Mais Philippe de Lévis-Mirepoix, lui, résiste à la Réforme. Il n’oublie sans doute pas que son ancêtre a reçu les terres de Mirepoix de Simon de Montfort, comme remerciement pour sa participation dans la croisade contre les cathares !

Et c’est là notre deuxième donnée : à la date du début des guerres de religion, la marque évoque une croyance tout à fait fidèle à l’Eglise.
Le haut du blason titre Jésus (IHS : grec) et Marie (MA : latin), ce qui ne laisse pas de doute sur « l’orthodoxie ».
Paul Delalain (opus cit.), le premier à avoir analysé les marques au Quatre de Chiffre, affirme que ces marques se voient le plus souvent dans un contexte catholique :
« Dans le seizième siècle, à partir des débuts et des progrès de la Réforme, le signe se particularise et devient un témoignage de dépendance de l’Église catholique. Ce qui semble confirmer cette dernière assertion, c’est que le signe est beaucoup plus fréquent dans les pays qui continuent à reconnaître l’autorité du Saint-Siège que dans les contrées où le protestantisme s’établit sous ses diverses formes... ».
Ceci étant, la date de 1560 inscrite sur le blason ne présume pas de la date exacte à laquelle celui-ci fut fabriqué....

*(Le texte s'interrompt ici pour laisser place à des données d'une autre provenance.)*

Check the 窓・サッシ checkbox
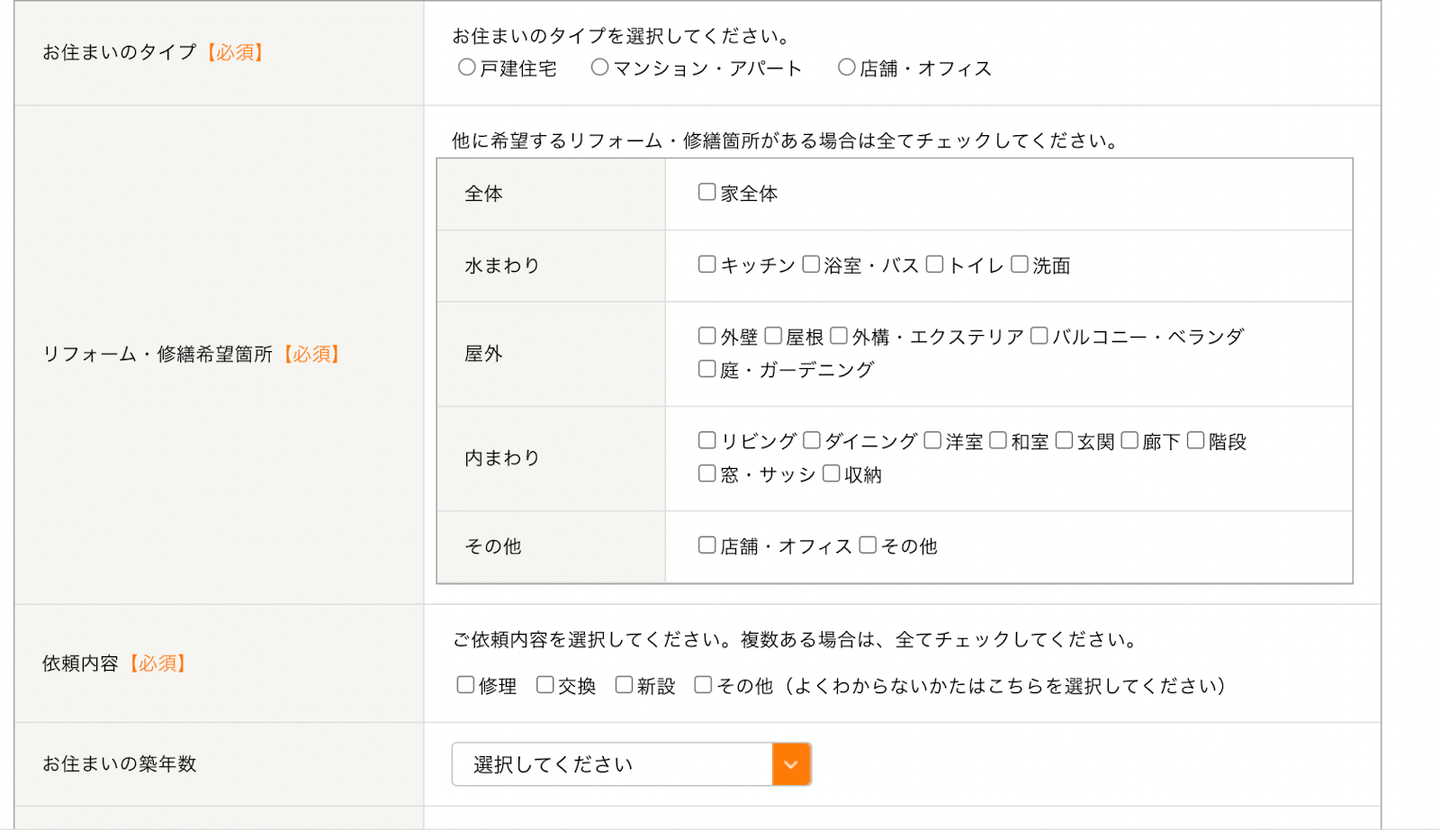tap(707, 474)
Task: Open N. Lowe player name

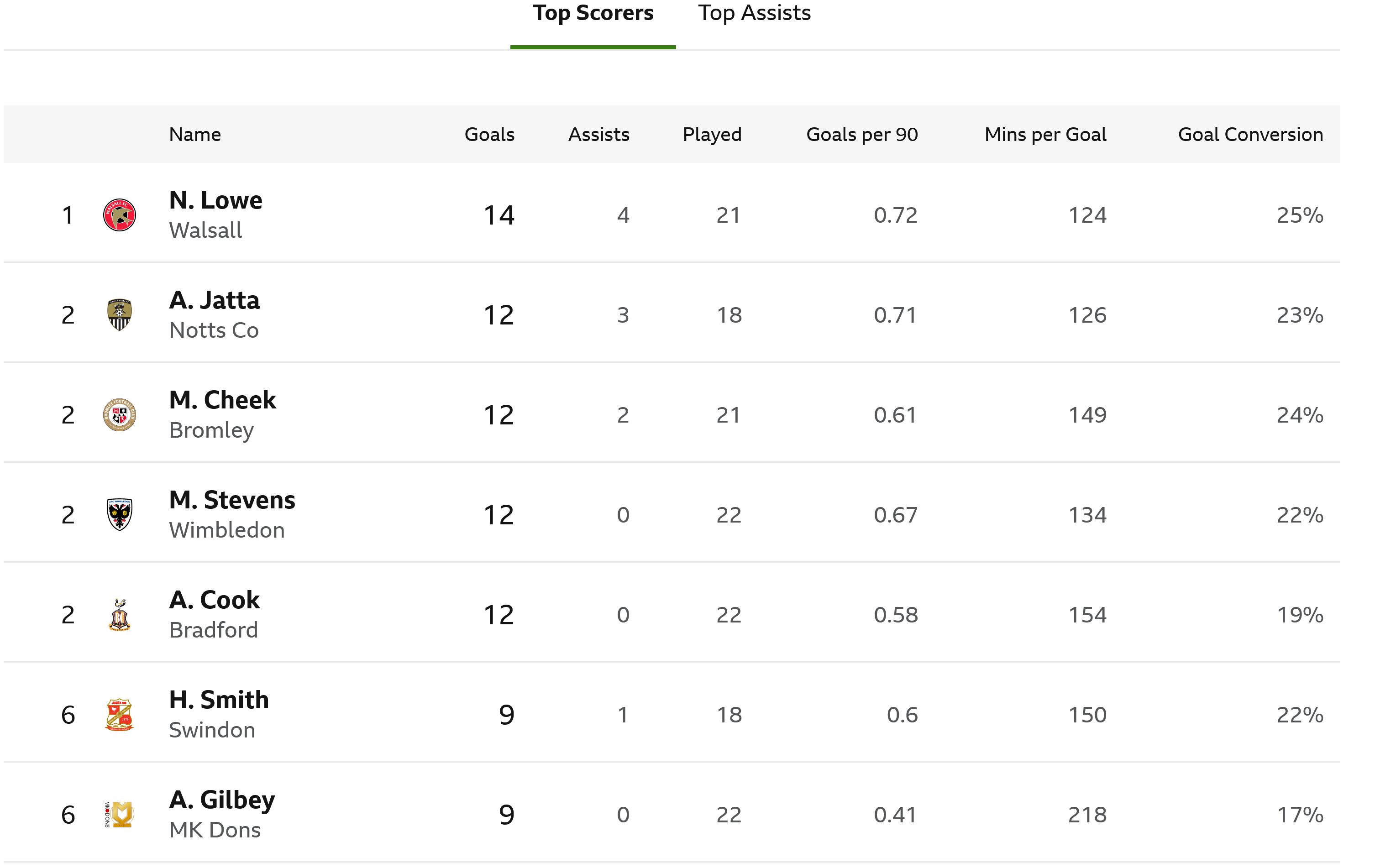Action: click(216, 200)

Troisième donnée : les initiales GA.
Elles figurent de chaque côté de l’axe vertical du signe. Elles sont celles du détenteur de la marque.

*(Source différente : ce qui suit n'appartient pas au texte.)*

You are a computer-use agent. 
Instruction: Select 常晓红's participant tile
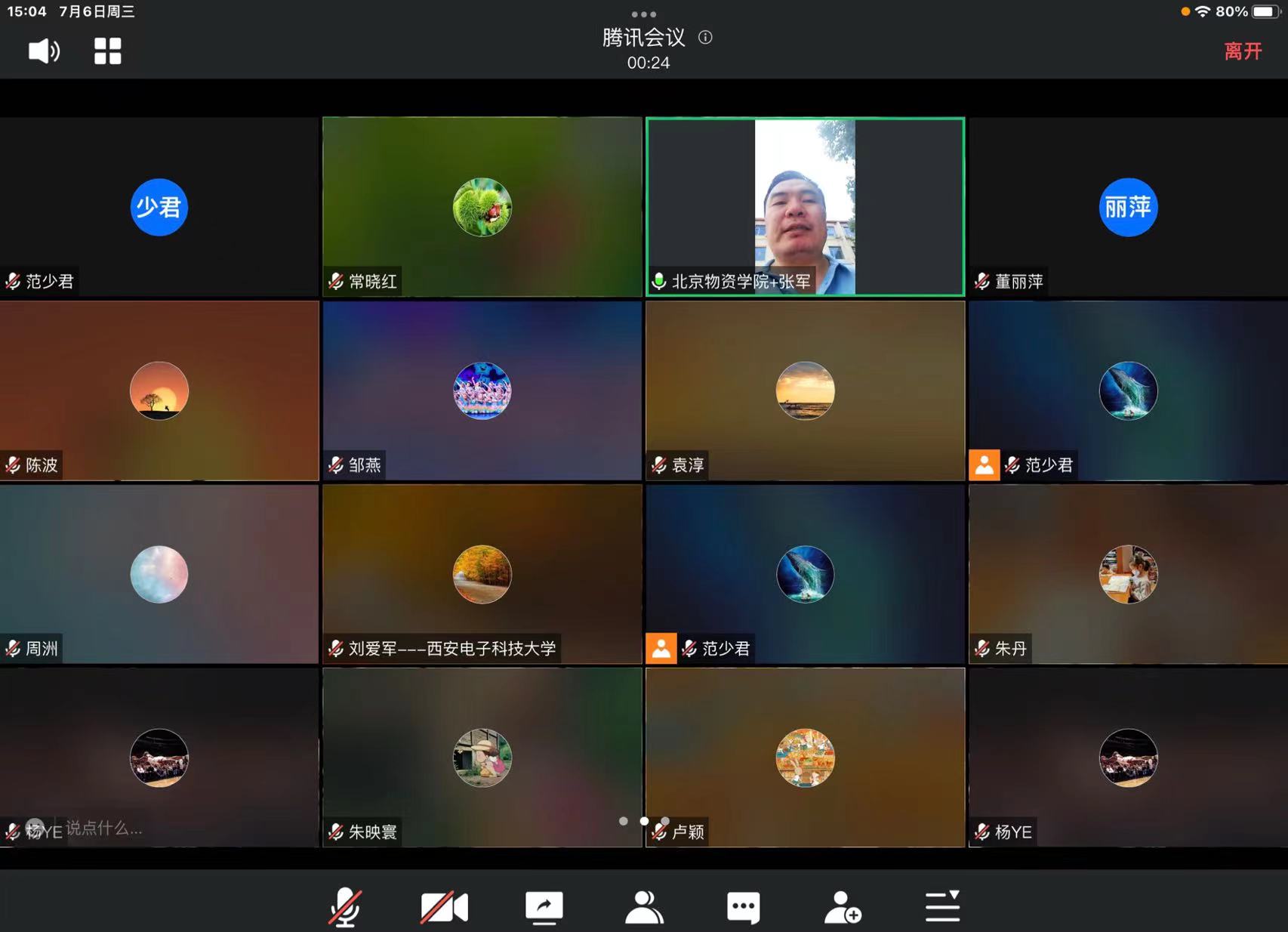(x=482, y=206)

Certains commentateurs évoquent, devant de telles initiales, une allusion à une autre signification (GA = Grand Architecte ?).
Même à supposer une fabrication du blason postérieure à 1560, la nature des organisations de métiers et le contexte dans lequel elles travaillaient jusqu’à l’aube du XVIIIe siècle ne permettaient pas une allusion de cette manière au « Grand Architecte » qu’évoque le Livre des Proverbes de la Bible...
Une confrérie de métier issue des compagnonnages médiévaux n’emploierait jamais des initiales pour évoquer l’Architecte ! C’est l’évocation des trois outils : l’équerre, la règle et le compas, qui y ferait référence, ou encore, nous le verrons : le tracé du Quatre lui-même !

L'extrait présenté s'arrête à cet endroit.